On Wednesday the 17th I was back at the Showbox SoDo, this time for the show I'd anticipated the most so far this year, Goldfrapp. Eschewing their glam-rock image from the last tour, this time Alison Goldfrapp dressed as a harlequin, Will Gregory and the backing musicians wore all-white, and the stage had a traveling-circus look to it. Musically, the set begain with a moody quiet song and stayed that way for much of the first half, presumably reflecting the sound of their latest album, Seventh Tree. However, older hits were mixed in too, and the set gradually built to a resounding finish. They brought it down again for two more slow songs in the encore before finishing, as I expected, with "Strict Machine". Being familiar with Goldfrapp's music, I was better able to judge the sound quality at the Showbox SoDo this time than with TV on the Radio, and the space is definitely not friendly to nuanced music: even in the middle of the room beside the soundbooth, the mix still tended to be muddy and was worse during loud busy songs. Despite that, it was still a good show, but the band felt pretty laid back and casual this time, and I believe their last show in 2006 had more energy and enthusiasm and was better overall. Hopefully when they come to town again, they can recapture that excitement.
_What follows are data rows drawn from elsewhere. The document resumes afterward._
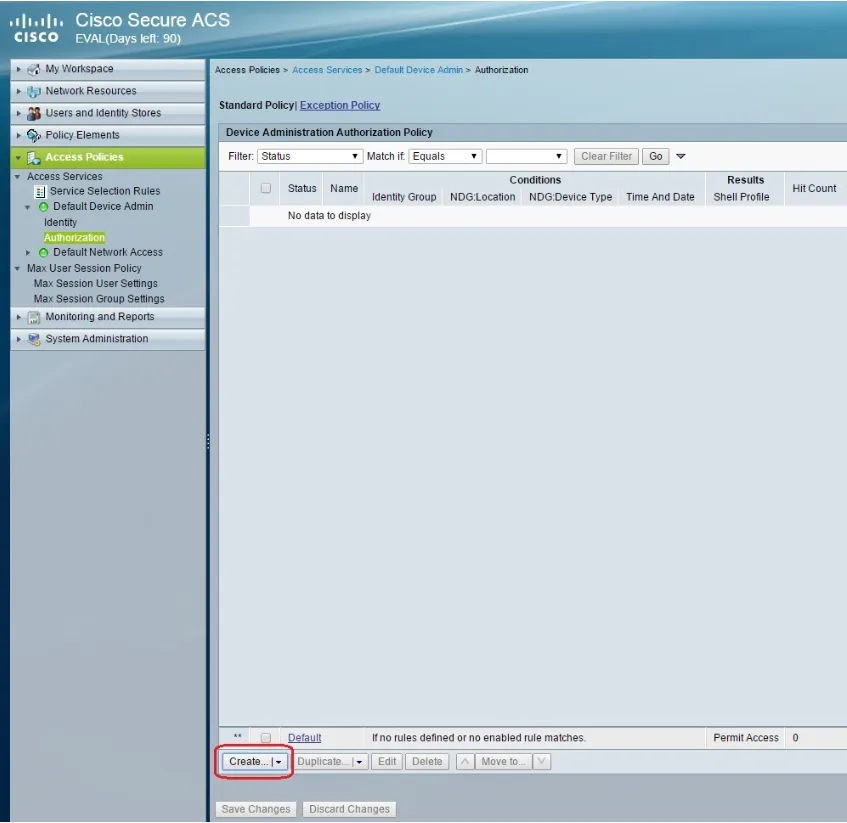
Task: Click the Access Services breadcrumb link
Action: click(327, 70)
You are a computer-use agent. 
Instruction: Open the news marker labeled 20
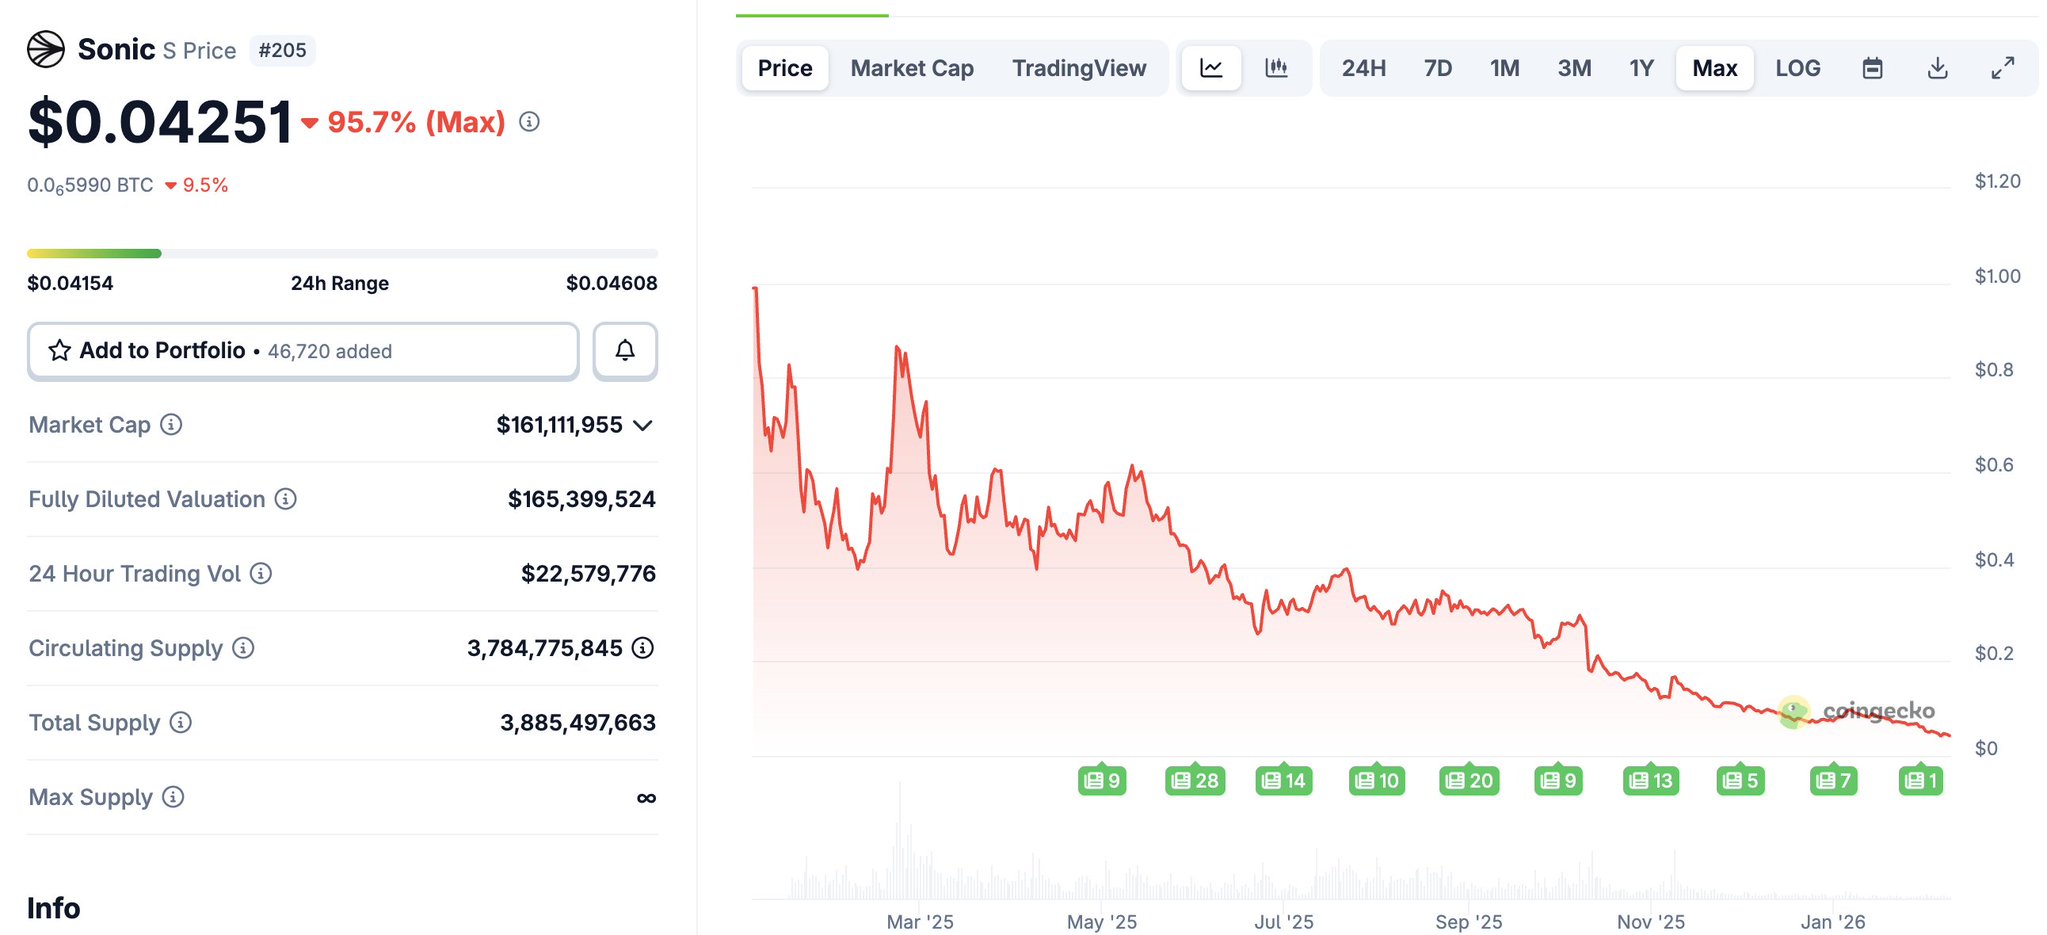click(x=1469, y=780)
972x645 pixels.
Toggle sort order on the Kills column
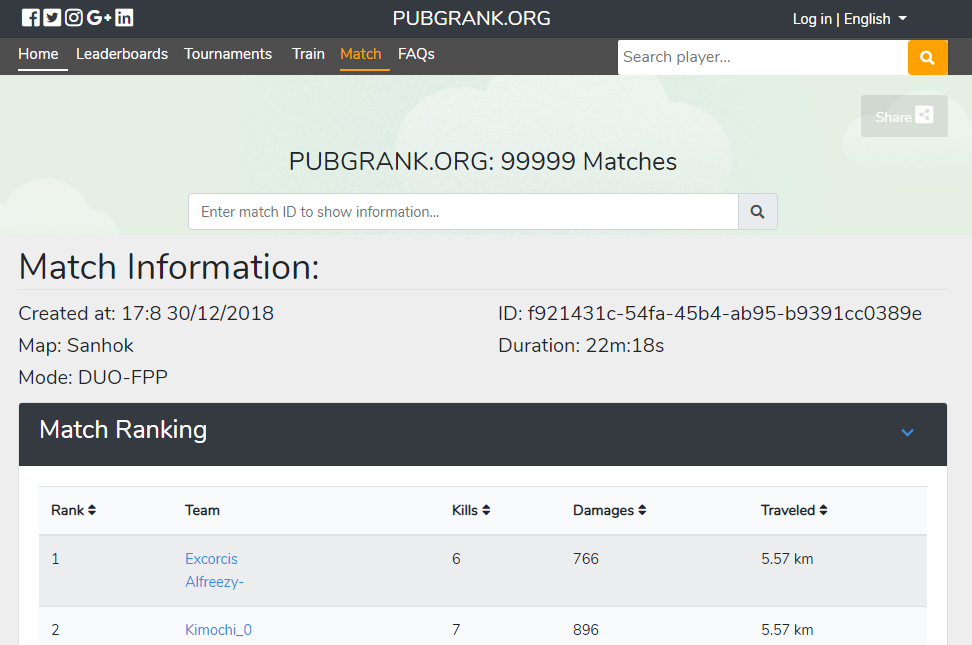point(485,510)
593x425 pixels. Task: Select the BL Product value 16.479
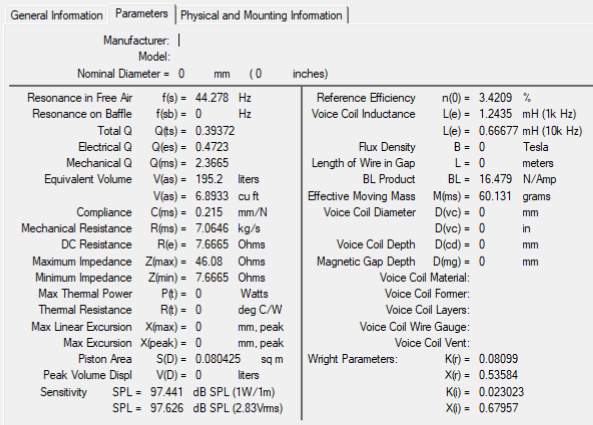(x=495, y=179)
Finally, on Friday September 26, I went back to Nectar Lounge for KJ Sawka. This was an evening of drum 'n bass and breakbeat electronica, starting with DJ NoiseMaker playing a full set as well as spinning in between the other acts. NoiseMaker lived up to his moniker, as I thought he kept the music too loud when playing between the other acts. His set was bass-heavy and relatively slow rhythmically, inspiring some lurching about on the dance floor. He was followed by EOTO, a duo on keys/synths/guitars/voice and acoustic/electronic drums and congas. EOTO picked up the pace, bringing a groovy beat that got everyone moving, and played a solid 90 minutes of excellent dance music. Only the relatively subtle changes in tempo and sound indicated the transitions from one song to the next. KJ Sawka finished the night with his slightly heavier breakbeat, joined by Kent Halverson on keyboards. Sawka and EOTO's sets were mirrors in an interesting way, as EOTO built complex melodic layers with the keys, synths, and guitars over the solid drumming base, while Sawka's set was naturally and mainly drum-driven, with the keys and other electronics providing color and accents. Perhaps it was the harder edge to the music, or just the lateness of the hour, but I felt more like just listening than dancing and there seemed to be less dancing in general. Also, weirdly, a fight broke out, I believe caused by someone flailing about too wildly near the stage, but the perpetrator was quickly thrown out. Besides that moment of alarm, it was a good show and I had a good time.
I didn't get many good photos at any of these shows, but what I've got are all up in my Sept 08 shows set.